| Aim of the task |
Should a line in the entries below contain "panel", return that line.
————————
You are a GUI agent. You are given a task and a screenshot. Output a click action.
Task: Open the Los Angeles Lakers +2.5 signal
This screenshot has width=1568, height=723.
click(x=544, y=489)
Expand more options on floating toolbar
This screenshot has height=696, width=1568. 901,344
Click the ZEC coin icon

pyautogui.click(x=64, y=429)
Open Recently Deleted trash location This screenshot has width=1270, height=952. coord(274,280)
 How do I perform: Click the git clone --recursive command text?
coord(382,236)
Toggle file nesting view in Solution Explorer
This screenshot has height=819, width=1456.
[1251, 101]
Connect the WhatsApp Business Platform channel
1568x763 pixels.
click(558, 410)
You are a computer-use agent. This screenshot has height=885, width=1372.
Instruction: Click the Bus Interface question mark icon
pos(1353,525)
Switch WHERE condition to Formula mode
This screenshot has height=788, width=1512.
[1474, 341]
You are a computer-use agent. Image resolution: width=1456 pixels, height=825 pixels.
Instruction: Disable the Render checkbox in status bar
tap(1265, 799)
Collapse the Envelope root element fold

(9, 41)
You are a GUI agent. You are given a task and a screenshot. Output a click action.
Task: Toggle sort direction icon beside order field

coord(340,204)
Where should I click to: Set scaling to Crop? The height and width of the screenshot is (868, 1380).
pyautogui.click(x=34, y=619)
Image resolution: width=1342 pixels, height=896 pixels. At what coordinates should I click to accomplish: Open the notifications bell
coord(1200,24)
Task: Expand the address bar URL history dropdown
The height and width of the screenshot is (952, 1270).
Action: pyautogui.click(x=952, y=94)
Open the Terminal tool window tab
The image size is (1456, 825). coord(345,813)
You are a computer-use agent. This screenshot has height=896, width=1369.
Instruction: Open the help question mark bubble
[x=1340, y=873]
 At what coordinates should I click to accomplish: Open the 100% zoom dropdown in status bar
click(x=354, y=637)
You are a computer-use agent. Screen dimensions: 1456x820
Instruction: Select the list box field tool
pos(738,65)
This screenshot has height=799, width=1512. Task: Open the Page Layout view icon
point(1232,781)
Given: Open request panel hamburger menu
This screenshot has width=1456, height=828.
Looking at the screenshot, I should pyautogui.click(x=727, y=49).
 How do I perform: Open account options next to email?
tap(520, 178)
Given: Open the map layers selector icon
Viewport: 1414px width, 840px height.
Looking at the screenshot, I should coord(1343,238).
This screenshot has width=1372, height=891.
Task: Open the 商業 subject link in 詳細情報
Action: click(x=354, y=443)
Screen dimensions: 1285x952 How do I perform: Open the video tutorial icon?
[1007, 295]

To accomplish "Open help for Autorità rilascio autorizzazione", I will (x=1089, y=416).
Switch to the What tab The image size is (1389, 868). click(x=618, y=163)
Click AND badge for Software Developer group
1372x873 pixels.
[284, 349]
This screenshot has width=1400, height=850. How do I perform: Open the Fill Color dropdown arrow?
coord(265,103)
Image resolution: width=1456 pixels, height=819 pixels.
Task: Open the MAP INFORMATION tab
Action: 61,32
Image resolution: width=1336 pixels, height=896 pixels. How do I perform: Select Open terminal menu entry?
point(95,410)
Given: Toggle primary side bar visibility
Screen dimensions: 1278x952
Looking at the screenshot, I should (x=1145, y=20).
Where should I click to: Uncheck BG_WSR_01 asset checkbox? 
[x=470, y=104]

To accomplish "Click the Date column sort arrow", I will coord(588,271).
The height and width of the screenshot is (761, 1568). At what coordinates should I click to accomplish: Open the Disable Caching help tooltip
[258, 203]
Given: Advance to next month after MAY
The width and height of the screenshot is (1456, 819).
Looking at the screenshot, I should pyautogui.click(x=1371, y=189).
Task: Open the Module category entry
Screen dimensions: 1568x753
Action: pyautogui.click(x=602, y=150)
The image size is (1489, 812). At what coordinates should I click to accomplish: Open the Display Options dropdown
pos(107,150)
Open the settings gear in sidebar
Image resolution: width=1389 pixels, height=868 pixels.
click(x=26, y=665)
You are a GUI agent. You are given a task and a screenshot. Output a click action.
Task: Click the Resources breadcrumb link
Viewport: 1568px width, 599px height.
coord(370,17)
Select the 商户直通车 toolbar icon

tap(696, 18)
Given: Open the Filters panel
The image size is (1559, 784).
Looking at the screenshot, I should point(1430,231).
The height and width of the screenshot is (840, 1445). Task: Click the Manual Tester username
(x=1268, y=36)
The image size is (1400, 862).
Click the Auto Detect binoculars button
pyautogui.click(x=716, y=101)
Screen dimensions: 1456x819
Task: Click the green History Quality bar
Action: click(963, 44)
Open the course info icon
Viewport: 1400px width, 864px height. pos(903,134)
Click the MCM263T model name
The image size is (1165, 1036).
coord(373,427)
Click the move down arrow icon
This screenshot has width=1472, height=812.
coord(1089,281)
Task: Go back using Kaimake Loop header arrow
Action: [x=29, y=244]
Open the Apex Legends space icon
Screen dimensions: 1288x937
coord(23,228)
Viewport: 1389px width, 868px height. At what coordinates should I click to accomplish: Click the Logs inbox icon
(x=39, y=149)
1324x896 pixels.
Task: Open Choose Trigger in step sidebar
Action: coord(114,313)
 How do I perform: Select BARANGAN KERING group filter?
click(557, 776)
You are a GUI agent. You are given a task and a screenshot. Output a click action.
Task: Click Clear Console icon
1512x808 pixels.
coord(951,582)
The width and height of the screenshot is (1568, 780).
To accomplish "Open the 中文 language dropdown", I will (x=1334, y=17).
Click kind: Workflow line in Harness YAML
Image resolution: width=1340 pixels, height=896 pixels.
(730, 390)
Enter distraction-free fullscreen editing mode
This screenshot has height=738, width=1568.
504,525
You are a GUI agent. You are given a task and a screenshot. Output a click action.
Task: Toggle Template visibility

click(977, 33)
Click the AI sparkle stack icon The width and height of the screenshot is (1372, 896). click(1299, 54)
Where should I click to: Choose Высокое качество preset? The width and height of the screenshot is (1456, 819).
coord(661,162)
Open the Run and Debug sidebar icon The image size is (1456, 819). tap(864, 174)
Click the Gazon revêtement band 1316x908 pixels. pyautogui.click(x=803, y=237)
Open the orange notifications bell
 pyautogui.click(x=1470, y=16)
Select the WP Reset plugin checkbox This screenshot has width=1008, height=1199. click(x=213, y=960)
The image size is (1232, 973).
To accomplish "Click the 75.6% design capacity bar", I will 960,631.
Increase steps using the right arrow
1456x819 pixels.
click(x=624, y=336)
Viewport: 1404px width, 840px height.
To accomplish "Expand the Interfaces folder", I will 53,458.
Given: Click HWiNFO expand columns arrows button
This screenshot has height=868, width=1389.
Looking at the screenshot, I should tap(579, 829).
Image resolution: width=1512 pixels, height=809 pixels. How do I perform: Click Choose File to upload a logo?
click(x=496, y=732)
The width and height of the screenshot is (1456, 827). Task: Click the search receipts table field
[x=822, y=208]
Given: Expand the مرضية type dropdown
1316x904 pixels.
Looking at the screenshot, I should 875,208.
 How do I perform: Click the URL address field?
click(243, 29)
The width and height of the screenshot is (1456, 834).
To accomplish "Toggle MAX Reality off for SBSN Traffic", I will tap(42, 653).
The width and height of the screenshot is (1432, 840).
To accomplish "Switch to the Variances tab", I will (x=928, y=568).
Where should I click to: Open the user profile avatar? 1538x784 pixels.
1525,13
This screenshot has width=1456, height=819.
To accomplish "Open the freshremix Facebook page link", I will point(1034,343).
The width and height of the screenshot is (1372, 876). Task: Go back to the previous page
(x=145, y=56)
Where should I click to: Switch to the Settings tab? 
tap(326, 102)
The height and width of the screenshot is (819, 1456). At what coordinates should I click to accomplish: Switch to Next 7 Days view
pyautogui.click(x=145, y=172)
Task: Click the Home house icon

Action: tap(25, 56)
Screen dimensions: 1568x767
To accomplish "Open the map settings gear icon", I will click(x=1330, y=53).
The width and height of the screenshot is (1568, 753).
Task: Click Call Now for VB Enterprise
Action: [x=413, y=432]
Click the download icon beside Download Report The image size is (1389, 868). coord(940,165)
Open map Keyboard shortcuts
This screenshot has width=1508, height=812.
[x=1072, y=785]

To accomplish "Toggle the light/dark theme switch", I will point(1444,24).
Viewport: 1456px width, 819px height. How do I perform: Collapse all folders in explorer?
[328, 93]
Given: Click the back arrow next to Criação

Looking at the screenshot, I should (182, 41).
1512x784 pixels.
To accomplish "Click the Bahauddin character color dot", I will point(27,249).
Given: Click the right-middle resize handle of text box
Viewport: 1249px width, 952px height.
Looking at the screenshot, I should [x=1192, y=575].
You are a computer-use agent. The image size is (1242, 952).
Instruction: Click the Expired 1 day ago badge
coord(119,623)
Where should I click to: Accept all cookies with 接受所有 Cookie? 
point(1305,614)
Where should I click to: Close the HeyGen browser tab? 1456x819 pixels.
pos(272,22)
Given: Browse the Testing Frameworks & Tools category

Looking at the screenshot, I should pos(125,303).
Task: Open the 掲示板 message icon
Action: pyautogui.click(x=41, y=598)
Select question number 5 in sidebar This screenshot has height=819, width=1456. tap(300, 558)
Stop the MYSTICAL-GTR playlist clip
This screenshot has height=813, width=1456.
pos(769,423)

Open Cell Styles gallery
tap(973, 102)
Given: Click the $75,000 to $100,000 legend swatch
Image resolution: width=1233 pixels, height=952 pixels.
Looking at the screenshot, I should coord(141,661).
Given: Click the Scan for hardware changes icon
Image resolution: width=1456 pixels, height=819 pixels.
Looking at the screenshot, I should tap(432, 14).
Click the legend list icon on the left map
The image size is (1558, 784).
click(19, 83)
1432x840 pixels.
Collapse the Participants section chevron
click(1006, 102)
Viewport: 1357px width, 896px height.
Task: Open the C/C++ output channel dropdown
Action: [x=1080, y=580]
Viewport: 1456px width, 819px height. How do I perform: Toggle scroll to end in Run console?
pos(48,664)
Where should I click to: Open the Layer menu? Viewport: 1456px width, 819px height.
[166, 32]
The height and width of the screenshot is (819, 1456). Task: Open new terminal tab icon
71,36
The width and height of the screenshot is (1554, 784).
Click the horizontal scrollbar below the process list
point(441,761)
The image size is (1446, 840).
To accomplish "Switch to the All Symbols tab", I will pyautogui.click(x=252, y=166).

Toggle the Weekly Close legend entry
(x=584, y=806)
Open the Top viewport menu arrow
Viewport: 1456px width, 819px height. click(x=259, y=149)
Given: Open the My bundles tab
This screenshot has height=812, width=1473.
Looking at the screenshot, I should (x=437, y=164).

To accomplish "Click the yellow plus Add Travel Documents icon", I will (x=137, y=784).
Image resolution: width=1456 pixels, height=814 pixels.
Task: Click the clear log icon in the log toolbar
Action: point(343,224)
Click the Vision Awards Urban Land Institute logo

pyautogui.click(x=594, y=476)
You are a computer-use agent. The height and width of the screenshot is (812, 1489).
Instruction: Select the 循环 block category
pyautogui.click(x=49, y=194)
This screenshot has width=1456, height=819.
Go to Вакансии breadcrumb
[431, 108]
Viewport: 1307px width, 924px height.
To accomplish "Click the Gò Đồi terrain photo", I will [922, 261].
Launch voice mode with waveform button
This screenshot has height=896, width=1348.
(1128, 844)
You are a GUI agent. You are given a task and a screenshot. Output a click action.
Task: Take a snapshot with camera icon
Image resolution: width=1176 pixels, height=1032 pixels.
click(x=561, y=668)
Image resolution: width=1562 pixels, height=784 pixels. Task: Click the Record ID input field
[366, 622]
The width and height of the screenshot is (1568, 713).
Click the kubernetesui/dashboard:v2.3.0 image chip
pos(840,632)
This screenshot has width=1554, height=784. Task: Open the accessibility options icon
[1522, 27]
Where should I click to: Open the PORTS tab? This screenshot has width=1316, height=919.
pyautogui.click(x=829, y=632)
————————
| Solution to the problem |
Given: Open request panel hamburger menu
Given: Open the Filters panel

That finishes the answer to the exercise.